*** Opening of RECORDS SUPPLIED ***
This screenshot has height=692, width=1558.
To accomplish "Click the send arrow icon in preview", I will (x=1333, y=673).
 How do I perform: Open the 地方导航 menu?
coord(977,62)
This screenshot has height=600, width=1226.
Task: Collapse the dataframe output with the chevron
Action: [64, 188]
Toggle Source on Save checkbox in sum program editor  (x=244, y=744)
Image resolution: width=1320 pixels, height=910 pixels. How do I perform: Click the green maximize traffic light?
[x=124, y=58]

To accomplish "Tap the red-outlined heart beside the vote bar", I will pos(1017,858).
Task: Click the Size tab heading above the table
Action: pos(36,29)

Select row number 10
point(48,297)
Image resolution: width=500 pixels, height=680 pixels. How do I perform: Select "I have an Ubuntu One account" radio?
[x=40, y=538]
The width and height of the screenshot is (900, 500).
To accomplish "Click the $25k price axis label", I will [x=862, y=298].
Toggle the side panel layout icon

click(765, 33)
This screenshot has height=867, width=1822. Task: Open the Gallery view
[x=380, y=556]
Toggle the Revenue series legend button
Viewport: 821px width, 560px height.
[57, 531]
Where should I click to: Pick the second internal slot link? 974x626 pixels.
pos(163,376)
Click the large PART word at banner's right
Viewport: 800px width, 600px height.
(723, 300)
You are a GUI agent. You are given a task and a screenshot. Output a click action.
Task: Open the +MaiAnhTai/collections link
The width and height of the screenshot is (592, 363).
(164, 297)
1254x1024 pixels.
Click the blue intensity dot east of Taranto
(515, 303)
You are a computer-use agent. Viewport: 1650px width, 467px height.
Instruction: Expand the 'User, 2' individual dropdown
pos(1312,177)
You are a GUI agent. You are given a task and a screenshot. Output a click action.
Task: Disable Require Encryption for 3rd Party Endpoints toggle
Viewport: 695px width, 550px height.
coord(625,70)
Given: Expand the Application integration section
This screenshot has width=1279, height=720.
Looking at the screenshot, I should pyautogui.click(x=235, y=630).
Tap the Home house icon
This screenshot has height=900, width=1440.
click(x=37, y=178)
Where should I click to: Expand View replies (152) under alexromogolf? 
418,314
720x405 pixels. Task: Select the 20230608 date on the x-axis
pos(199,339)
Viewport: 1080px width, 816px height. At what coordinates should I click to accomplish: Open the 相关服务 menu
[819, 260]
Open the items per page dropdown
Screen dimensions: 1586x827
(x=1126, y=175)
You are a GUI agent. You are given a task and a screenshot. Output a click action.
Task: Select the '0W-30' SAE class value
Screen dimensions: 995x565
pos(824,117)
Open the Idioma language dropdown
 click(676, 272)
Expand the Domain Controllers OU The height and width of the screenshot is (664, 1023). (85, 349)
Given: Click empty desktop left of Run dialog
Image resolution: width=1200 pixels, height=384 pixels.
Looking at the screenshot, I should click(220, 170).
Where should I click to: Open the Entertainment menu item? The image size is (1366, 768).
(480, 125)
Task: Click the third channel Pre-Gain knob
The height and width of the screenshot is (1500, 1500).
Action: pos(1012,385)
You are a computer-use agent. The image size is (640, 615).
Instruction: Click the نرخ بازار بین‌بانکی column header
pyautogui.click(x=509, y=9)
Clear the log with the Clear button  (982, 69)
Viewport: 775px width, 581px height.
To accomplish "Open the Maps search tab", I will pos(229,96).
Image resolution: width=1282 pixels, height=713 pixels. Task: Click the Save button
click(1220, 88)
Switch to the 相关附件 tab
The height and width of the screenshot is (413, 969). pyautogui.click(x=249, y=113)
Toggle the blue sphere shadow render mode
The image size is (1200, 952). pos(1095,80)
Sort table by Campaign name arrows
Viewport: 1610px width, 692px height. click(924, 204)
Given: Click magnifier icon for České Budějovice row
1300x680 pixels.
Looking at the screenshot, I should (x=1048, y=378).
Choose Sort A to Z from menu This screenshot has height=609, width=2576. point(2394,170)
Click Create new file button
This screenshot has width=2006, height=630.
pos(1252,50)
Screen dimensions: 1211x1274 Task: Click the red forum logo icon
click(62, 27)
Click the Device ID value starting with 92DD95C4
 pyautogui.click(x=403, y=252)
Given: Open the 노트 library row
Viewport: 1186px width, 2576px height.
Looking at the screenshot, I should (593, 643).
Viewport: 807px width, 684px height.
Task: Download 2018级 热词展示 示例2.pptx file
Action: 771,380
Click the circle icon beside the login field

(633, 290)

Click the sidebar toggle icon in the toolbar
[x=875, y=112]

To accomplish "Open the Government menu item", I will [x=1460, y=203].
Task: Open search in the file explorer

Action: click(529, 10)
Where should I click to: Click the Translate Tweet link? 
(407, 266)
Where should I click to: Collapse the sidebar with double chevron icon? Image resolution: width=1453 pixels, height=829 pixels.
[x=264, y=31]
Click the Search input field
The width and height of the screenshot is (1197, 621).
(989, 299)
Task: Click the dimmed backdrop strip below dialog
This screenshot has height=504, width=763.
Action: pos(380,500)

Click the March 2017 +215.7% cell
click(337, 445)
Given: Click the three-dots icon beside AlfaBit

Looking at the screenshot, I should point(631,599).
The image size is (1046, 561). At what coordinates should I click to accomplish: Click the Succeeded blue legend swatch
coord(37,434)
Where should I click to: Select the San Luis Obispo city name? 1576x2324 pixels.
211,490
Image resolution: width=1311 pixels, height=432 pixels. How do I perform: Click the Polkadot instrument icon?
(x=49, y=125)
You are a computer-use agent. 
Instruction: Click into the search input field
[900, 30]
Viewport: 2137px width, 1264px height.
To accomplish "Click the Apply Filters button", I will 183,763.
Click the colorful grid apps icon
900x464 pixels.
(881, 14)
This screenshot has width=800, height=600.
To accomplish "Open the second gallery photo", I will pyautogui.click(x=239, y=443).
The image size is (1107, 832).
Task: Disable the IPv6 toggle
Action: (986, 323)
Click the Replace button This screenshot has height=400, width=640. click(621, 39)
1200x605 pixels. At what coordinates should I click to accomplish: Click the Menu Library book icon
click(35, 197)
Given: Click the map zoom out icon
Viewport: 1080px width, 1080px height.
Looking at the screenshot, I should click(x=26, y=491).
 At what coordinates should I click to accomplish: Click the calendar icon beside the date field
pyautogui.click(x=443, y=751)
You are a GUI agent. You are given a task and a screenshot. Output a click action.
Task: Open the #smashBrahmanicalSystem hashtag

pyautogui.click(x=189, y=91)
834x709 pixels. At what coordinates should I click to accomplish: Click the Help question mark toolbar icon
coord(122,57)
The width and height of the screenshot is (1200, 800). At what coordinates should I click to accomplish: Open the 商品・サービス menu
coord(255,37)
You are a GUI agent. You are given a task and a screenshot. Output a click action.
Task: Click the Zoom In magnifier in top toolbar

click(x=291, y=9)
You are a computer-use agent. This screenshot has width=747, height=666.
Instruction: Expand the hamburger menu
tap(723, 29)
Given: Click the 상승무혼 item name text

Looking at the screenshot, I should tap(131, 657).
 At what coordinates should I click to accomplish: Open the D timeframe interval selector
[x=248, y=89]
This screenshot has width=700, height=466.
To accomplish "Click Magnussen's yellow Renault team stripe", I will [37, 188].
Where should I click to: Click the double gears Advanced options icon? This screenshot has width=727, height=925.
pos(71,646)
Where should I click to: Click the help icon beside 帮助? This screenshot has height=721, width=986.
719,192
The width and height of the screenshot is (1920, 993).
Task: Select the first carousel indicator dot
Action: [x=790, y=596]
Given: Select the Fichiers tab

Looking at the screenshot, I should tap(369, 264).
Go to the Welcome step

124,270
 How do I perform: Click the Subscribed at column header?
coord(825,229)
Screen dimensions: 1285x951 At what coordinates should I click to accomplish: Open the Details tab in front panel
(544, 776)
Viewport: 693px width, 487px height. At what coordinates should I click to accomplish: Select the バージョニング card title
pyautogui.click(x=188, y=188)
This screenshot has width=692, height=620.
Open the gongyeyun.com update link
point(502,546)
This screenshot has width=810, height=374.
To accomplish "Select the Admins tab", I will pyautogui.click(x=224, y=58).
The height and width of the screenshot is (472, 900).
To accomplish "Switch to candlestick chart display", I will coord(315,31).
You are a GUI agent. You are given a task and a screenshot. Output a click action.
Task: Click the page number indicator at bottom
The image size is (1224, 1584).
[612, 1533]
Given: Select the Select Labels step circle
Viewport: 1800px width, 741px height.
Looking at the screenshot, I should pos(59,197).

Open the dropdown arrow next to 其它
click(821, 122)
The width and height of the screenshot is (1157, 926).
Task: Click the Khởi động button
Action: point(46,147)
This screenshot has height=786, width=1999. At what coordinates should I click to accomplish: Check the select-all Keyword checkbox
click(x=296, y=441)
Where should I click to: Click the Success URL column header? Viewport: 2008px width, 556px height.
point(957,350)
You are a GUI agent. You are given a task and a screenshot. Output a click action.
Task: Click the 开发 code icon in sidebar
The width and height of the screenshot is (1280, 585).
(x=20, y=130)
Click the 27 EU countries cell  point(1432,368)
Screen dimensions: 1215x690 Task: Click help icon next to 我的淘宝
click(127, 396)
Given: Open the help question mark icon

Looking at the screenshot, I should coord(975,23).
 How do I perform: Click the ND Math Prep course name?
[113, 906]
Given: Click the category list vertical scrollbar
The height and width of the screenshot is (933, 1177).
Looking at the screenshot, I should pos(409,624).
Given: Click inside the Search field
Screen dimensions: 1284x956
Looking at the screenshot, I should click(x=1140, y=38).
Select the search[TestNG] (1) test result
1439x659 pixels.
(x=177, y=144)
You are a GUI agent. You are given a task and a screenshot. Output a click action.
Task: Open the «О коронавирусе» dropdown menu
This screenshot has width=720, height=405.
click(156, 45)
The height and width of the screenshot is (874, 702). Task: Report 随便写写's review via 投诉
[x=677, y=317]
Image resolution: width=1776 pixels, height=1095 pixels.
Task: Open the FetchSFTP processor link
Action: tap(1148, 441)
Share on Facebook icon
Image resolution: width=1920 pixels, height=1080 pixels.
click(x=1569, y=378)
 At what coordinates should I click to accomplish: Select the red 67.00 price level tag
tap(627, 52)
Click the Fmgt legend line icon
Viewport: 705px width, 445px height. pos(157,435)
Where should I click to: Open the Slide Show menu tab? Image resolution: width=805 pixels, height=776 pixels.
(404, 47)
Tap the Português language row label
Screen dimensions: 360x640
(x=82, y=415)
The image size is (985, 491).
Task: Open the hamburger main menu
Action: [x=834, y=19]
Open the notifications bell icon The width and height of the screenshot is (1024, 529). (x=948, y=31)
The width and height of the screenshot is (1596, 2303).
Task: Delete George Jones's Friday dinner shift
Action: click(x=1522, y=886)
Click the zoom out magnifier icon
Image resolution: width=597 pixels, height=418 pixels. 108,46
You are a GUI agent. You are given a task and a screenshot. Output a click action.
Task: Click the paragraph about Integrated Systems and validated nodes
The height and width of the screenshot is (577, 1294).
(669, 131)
*** Close of RECORDS SUPPLIED ***
YOUR ASSIGNMENT: Using the entries above, output exactly the lines between the line holding "The width and height of the screenshot is (1280, 585)." and the line holding "Given: Click the category", end lines included, and nothing more.

SOLUTION TO THE EXERCISE:
The width and height of the screenshot is (1280, 585).
(x=20, y=130)
Click the 27 EU countries cell  point(1432,368)
Screen dimensions: 1215x690 Task: Click help icon next to 我的淘宝
click(127, 396)
Given: Open the help question mark icon

Looking at the screenshot, I should coord(975,23).
 How do I perform: Click the ND Math Prep course name?
[113, 906]
Given: Click the category list vertical scrollbar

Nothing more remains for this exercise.